■ List of tasks ■
A. Decide whether each statement below agrees with the post "The Mountain's Teachings Pt. 2," answering yes or no for (i), (ii) and (iii) and quoting the deciding words from the post: (i) the current of a brook taught persistence; (ii) balance is stillness; (iii) reeds bending under pressure showed how powerful it can be to resist.
B. Carry on the post "The Mountain's Teachings Pt. 2" from the point where it stops.

■ Selection ■
>> begin

Board :Chronicles of the Winds
Author :Sapmagic
Subject :The Mountain's Teachings Pt. 2
Date :9/25
That day never left me. Where others heard thunder, I heard
a rumbling debate between the skies and the mountain. Where
others felt inert stone, I felt something wrapping me in its
protective cloak. I felt at home in nature, watching and
listening for the lessons that most people never stop for.
Watching the current of a brook, I learned persistence. And
seeing how reeds bend under pressure taught me how powerful
it can be to yield.

Staring at the scars left by landslides in years past helped
me understand that imbalance always precedes corrective
consequence. We sometimes fool ourselves into thinking that
balance is stillness or the absence of change. Watching the
world around me taught me a different viewpoint: that
balance is motion held within motion. The sun yields to the
night, and night to day. Rivers carve valleys, yet valleys
provide rivers with guidance. Energy flows, nurtures,
restrains, cuts--all to preserve some kind of invisible
harmony that we live oblivious to.

>> end

■ Given data ■
>> begin

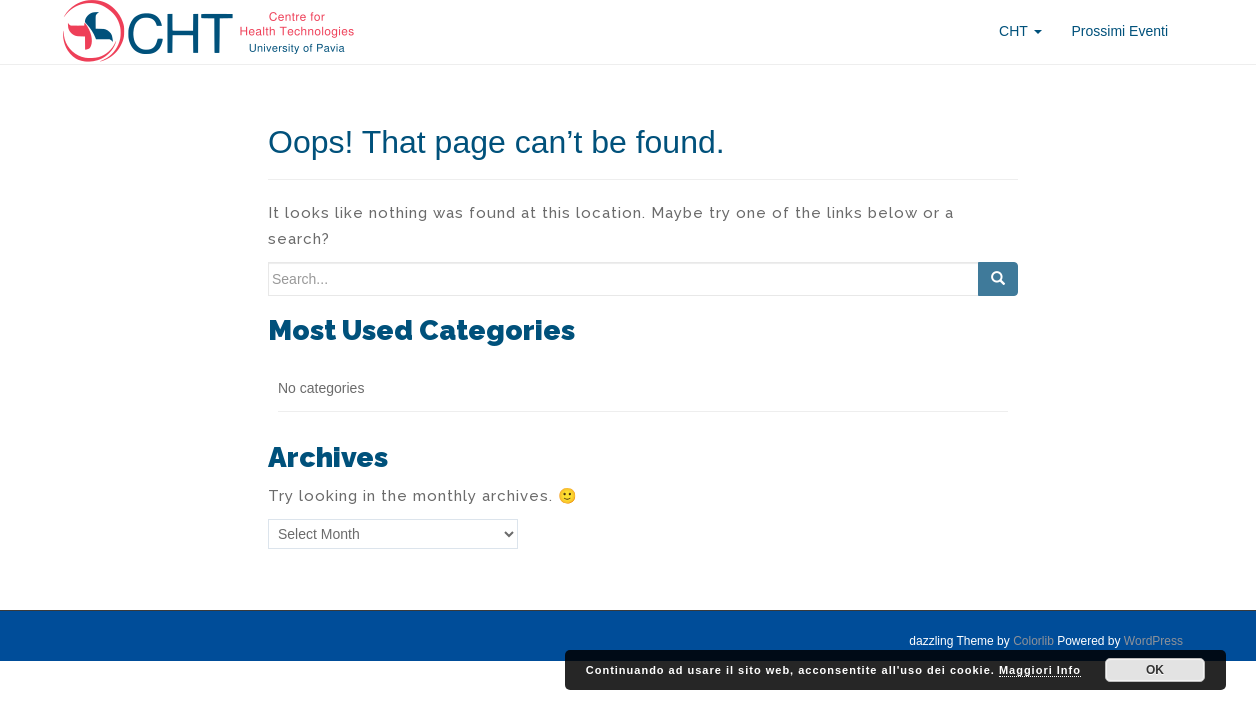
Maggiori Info (1040, 670)
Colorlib (1033, 641)
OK (1155, 670)
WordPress (1153, 641)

>> end

■ The replies ■
A.
(i) Yes: "Watching the current of a brook, I learned persistence."
(ii) No: "balance is motion held within motion."
(iii) No: "taught me how powerful it can be to yield."

B.
This constant cycle of nature is embodied in a passage my
father made me memorize as a child:

  Now things flower, and in flowering each one returns to
  the source,
  The returning to the source is called tranquility,
  This is the returning to destiny,
  The returning to destiny is the eternal,
  To know the eternal is wisdom,
  When one does not know wisdom, disaster arises!

I didn't understand, but since I have recently spent time
among the people of Kugnae and Buya, I have started to
ascribe deeper meaning to this passage through my exp-
eriences in the woods. Flourishing isn't permanent: in
the flower is the seed of returning to nature, stillness,
peace. Flowering is beautiful, and so is the tranquility
of accepting that all falls back to stillness.

This might help us come to terms with our own existence,
too. That we, as part of this cycle of nature, flower and
return to nature. Seeing that pattern is to perceive
eternity--not in the sense of permanence, but as an end-
less cycle of recurrence. We needn't cling to the state
of the world as it is now, nor fear loss, decay, or
death as calamity.

They are part of an eternal cycle. One that I have much
more to learn about. And as that cedar-lined mountain in
the northern reaches of Jeju--listening, never sleeping--
so too must I listen, until I can understand more of
its teachings.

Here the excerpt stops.